> **What the task requires**: Work out the number of lines with the word "will" in the material below, then reply with that number only.

> **Exercise data**:
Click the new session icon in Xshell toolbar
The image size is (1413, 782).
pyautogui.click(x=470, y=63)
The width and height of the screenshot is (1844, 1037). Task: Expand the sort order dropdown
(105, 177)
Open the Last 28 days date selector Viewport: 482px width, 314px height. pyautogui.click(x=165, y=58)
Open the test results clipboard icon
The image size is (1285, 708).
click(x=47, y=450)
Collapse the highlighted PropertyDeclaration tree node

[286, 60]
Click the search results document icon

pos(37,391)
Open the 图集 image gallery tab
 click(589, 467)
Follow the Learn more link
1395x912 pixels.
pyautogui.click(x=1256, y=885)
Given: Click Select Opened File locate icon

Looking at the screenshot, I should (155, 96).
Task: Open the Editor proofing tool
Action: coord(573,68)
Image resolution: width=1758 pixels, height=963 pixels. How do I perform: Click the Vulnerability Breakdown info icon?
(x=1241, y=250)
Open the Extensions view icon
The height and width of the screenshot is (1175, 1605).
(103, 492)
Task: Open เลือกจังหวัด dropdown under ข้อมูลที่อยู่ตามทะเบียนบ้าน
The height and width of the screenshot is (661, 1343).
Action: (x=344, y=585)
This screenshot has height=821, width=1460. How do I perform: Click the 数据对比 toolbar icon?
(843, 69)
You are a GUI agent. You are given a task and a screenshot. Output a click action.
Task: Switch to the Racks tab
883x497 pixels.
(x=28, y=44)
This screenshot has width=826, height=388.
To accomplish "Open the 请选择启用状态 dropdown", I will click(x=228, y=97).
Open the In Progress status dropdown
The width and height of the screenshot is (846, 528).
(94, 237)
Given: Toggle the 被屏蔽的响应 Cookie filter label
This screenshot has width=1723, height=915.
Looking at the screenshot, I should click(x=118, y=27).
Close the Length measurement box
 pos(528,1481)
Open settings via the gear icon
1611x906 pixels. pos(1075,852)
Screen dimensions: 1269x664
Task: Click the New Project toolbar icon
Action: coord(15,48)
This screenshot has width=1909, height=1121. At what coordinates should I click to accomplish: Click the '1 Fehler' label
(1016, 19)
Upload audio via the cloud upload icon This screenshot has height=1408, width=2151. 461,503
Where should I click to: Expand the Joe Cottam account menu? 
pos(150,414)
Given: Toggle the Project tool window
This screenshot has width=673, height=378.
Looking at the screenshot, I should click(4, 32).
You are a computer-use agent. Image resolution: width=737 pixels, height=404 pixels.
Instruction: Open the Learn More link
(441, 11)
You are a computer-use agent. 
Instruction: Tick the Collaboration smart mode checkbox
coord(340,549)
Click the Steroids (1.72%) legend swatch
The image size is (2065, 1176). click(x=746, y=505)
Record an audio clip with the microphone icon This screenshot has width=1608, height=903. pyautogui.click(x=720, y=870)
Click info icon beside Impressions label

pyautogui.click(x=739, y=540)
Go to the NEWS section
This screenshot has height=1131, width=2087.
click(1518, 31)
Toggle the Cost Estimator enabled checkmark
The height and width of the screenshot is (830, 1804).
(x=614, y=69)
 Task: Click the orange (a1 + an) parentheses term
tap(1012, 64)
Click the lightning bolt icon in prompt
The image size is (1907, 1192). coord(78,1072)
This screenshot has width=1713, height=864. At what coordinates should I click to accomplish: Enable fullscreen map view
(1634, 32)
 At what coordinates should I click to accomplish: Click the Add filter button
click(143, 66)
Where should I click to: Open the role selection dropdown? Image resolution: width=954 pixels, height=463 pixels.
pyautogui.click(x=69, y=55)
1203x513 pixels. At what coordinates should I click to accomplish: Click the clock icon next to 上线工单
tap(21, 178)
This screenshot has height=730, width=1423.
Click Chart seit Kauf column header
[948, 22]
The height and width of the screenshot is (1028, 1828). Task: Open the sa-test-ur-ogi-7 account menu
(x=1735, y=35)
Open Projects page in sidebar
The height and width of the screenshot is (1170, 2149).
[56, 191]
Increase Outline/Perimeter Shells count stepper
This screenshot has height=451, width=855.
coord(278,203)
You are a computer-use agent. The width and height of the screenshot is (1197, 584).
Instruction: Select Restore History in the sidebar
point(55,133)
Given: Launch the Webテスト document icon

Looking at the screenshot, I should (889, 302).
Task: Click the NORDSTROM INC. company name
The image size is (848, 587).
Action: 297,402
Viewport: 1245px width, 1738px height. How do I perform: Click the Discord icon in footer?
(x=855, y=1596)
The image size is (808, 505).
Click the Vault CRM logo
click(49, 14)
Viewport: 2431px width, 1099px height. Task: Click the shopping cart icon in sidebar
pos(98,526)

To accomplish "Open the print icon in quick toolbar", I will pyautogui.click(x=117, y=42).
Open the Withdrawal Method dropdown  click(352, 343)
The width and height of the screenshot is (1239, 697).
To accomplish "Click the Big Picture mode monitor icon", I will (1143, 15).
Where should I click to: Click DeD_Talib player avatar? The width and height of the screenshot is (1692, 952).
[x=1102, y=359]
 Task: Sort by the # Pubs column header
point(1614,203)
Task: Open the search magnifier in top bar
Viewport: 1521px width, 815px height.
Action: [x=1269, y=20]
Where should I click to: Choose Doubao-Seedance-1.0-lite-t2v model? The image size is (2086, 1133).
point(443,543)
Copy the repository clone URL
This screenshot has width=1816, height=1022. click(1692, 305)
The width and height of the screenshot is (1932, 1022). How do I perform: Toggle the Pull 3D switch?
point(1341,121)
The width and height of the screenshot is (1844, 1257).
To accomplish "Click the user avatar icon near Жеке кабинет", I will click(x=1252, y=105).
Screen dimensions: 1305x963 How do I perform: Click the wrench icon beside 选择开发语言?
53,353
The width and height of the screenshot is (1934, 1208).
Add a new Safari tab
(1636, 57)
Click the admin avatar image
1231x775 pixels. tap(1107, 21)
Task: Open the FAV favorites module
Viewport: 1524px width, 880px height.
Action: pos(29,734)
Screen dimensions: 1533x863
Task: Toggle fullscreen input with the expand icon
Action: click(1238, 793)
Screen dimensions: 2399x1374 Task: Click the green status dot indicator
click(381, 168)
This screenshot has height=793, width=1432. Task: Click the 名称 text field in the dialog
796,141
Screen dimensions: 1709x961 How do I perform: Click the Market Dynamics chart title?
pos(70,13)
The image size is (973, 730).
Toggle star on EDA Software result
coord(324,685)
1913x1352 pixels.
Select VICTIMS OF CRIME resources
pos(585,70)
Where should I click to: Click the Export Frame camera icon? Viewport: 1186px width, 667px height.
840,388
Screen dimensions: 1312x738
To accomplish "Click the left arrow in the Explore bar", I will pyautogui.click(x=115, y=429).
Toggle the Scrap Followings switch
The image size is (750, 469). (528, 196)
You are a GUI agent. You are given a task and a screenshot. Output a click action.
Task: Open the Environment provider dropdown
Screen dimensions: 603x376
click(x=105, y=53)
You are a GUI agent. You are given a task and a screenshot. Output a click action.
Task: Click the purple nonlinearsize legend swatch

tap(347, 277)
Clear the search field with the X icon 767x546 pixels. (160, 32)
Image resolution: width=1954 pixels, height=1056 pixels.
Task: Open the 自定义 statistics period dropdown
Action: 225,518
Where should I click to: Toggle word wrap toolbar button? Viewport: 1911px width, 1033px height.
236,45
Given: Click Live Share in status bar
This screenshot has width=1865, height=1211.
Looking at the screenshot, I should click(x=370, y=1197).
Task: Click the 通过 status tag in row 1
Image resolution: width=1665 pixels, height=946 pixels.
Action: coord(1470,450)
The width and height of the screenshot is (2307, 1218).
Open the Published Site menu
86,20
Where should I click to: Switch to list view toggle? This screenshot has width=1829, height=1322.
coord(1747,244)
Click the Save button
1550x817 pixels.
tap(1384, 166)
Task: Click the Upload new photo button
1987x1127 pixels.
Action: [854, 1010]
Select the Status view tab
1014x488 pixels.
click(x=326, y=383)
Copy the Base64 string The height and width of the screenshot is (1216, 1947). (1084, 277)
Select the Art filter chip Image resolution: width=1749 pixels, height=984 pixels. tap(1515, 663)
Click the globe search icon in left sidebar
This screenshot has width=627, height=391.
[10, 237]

> **Response below**: 5